乌鸦心中有趣,上一世也有类似的场面,只不过,当时洪兴话事人还是蒋天生,而方婷依傍的也是那位洪兴龙头,没想到这一世,即使即使发生了变化,这女人依然是洪兴坐馆的情人,想来靓坤旗下有电影公司,对她的助益不小。
当时故意玩笑地调戏方婷几句不过是为了给洪兴的人找不痛快,现在陈浩南那家伙被放逐在西贡,自是没有必要破坏此时的气氛,他目光在对面几人身上一转,并没有开口。
老东西喜欢喝名酒,原来蒋天生送的是路易十三,价格不斐,一瓶兴许都能买辆车,哈帝倒是差了不少,看来靓坤远没有蒋天生的财力和诚意。
洪兴白纸扇陈耀择了新主,依然受到重用,坐在方婷旁边,这次一起来的洪兴堂主还有阿基,恐龙和大宇。
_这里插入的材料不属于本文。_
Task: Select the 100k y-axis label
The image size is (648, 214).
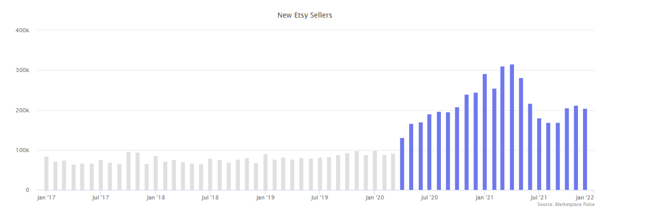Action: pyautogui.click(x=23, y=150)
阿基这墙头草,谁上位都吃得开,另外两个向来与靓坤关系不错,恐龙和弟弟韩宾混迹葵青,但他对屯门野心不小,之前祥叔还话事的时候,两人便有纠纷,现在自己强势掌控屯门,那人估计心中非常不爽。
大宇则是观塘蓝田话事人,香港数一数二的穷区,不过其中低端的情色行业还算有发展潜力。
因为吃饭,两人交握的手早已放开,还没有这样亲密的动作过,等到意识过来,心跳不由得加快了些,然而他的目光总似乎在对面的方婷身上流连,心底竟然又有些说不出的微酸,两股感觉交相混杂,苏小小被这样的矛盾吓了一跳。
“不好意思,阿大,台湾的曾探长专程从台湾来探你,”,一直忙着里外招呼的笑面男人走进来,骆先生闻言告了声罪,似乎是个相熟的贵客,骆柄润看了眼正吃着菜的男人,他便放下筷子,大手在苏小小背上轻轻拍了下,随之走出吃饭的侧殿迎客。
阿伦和四海不在这一桌,一时之间,苏小小周围只有那位洪兴话事人坤哥,方婷,还有其他几个洪兴堂主,桌面上静默夹菜,但她总觉得那个一身邪气的坤哥打量了自己好几眼。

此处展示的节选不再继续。